** EXERCISE DETAILS **
Answer these questions from the exercise text on dismissing the writ:
1. In what kind of judgment has the claim not been rejected?
2. What does the text say adherence to the laws governing jurisdiction may result in?
3. What does the text say should be dismissed, and why?

** EXERCISE TEXT **
== Segment start ==

Thus, it cannot be urged that necessity compels what the Constitution and statutes forbid — adjudication here of a claim which has not been rejected in a final judgment *263of a state court. Adherence to the dictates of the laws which govern our jurisdiction, though it may result in postponement of our determination of petitioner’s rights, is the best assurance of the vindication of justice under law through the power of the courts. We should dismiss the writ of certiorari inasmuch as there has been no final judgment over which we have appellate power.

== Segment end ==

** PROVIDED DATA **
== Segment start ==

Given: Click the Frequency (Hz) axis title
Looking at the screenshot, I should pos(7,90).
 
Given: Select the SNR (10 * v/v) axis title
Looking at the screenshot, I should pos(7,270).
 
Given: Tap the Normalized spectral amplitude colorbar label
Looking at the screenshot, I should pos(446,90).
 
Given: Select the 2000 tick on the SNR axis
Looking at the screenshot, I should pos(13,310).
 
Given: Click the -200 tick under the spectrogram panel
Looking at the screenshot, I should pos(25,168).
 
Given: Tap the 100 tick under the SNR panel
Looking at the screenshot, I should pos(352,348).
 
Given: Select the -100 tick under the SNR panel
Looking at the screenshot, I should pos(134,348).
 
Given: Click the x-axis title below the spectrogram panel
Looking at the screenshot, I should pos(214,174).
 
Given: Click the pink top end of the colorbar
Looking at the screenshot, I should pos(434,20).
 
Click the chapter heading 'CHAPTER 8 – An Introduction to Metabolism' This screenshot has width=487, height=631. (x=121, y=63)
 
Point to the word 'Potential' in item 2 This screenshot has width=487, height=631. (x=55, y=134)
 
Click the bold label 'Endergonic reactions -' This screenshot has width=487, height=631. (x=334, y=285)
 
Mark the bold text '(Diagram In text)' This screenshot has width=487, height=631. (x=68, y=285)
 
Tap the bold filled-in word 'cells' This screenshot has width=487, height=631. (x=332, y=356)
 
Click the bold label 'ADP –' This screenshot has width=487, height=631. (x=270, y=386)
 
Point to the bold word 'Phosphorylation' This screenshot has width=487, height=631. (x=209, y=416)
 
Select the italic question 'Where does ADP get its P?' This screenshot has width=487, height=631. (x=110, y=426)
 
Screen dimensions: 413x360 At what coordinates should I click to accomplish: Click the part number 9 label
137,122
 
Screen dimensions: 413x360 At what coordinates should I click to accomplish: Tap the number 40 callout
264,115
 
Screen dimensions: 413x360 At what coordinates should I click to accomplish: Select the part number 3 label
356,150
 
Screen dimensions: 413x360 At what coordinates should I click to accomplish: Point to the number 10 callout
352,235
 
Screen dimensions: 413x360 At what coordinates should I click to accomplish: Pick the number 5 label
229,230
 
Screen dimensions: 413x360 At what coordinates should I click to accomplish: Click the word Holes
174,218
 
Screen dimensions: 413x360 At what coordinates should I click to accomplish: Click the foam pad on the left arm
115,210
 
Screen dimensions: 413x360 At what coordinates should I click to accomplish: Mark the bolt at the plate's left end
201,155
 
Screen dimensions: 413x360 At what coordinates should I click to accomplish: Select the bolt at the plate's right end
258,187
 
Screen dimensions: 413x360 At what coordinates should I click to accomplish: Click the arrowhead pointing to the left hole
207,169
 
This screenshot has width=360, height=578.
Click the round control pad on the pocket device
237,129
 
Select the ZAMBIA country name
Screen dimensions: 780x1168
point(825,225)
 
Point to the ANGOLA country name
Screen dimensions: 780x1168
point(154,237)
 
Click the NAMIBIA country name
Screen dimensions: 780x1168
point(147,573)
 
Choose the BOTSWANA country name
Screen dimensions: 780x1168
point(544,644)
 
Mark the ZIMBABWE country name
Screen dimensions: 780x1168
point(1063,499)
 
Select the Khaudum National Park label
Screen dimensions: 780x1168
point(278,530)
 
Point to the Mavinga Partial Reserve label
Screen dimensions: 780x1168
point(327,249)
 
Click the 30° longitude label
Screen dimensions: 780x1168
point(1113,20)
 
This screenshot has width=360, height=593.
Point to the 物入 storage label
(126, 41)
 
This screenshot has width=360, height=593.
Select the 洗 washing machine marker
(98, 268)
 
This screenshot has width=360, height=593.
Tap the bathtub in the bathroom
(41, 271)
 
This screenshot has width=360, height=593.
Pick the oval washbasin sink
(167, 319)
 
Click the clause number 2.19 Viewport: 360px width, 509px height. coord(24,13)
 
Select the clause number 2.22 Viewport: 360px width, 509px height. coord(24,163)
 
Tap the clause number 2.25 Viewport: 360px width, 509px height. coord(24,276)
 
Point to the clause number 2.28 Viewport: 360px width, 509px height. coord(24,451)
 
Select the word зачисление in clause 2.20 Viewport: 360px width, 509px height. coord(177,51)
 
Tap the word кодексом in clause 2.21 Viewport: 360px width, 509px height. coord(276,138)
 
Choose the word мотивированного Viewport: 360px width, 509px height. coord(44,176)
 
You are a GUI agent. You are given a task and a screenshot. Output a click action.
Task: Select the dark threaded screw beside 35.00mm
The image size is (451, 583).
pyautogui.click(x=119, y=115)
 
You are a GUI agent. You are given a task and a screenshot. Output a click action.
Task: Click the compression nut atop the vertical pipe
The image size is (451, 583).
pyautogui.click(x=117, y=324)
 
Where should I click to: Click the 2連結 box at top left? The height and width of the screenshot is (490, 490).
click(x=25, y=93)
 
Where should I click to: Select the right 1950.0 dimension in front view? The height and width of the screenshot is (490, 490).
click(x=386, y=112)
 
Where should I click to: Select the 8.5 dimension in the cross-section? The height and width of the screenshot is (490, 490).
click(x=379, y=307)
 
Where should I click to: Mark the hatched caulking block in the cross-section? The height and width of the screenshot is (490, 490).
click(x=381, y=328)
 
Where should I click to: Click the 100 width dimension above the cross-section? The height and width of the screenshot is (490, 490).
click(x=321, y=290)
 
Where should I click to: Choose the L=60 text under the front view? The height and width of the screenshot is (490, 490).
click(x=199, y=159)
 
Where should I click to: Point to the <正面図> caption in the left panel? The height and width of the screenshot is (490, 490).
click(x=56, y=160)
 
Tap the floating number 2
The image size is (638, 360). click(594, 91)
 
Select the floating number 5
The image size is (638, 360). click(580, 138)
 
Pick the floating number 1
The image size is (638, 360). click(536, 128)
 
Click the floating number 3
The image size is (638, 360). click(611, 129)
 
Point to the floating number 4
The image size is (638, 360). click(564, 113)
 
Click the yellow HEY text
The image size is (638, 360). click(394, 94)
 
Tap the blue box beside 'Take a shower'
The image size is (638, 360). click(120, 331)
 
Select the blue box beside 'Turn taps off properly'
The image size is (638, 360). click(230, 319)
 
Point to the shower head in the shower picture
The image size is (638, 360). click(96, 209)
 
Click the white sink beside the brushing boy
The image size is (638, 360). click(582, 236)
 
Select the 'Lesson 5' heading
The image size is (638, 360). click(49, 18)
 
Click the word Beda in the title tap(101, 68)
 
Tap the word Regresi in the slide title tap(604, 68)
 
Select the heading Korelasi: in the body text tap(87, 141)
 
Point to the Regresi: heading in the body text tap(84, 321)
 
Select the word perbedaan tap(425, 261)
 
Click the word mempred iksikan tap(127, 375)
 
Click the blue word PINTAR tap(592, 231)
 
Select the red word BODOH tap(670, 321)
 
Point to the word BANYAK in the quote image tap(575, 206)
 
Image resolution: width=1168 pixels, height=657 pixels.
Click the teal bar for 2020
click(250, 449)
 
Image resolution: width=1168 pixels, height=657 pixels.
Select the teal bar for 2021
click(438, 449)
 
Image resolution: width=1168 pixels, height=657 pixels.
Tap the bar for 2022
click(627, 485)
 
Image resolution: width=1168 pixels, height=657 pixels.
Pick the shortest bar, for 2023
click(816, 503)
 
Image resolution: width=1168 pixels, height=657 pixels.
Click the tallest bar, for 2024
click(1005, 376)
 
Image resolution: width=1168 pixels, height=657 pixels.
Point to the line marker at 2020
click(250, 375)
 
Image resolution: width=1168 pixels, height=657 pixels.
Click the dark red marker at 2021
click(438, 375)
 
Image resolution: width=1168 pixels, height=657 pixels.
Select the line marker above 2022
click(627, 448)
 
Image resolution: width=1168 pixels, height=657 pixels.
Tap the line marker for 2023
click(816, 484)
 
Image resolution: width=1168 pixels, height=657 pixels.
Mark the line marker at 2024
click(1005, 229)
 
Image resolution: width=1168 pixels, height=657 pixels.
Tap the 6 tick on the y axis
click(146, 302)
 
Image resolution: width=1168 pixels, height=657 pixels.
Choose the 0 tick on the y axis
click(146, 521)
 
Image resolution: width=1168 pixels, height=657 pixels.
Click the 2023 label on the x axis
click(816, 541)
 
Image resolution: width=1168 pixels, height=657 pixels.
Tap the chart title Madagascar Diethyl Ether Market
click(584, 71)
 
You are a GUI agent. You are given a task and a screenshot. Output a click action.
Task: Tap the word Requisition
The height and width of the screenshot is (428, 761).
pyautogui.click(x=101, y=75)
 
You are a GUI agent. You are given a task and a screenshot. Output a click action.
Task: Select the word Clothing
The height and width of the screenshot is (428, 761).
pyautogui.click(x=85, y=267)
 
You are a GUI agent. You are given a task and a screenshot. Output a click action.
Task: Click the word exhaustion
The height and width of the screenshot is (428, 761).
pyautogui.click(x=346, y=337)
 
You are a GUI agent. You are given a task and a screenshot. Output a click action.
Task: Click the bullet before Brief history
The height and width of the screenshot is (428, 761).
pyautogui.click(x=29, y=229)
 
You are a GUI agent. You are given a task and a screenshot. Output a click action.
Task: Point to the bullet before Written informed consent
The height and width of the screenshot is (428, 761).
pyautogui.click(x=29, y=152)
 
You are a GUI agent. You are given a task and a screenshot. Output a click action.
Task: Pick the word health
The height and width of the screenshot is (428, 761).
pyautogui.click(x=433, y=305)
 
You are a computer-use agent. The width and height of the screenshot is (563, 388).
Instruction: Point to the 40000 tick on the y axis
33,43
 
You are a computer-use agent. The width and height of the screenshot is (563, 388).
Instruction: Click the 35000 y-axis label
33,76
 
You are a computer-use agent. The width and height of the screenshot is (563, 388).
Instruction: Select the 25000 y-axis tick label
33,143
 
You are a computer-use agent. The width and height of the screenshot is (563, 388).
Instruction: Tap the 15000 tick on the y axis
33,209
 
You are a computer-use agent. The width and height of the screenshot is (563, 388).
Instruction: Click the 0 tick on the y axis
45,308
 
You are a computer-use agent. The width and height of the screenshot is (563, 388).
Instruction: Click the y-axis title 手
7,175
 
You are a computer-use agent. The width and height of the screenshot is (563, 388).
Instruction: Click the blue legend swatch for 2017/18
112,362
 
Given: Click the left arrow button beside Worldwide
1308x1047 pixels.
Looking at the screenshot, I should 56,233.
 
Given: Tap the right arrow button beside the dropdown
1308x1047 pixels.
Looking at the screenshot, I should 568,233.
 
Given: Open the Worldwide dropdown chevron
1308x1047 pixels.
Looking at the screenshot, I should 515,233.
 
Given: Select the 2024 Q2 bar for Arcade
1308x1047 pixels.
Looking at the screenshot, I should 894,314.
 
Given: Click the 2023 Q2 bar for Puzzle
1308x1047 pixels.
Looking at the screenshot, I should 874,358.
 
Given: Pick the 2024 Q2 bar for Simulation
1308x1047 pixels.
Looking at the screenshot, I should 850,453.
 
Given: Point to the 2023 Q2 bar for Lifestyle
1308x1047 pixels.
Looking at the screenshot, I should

== Segment end ==

** ANSWER TO THE PROBLEM **
1. A final judgment of a state court.
2. Postponement of the determination of petitioner's rights.
3. The writ of certiorari, because there has been no final judgment over which there is appellate power.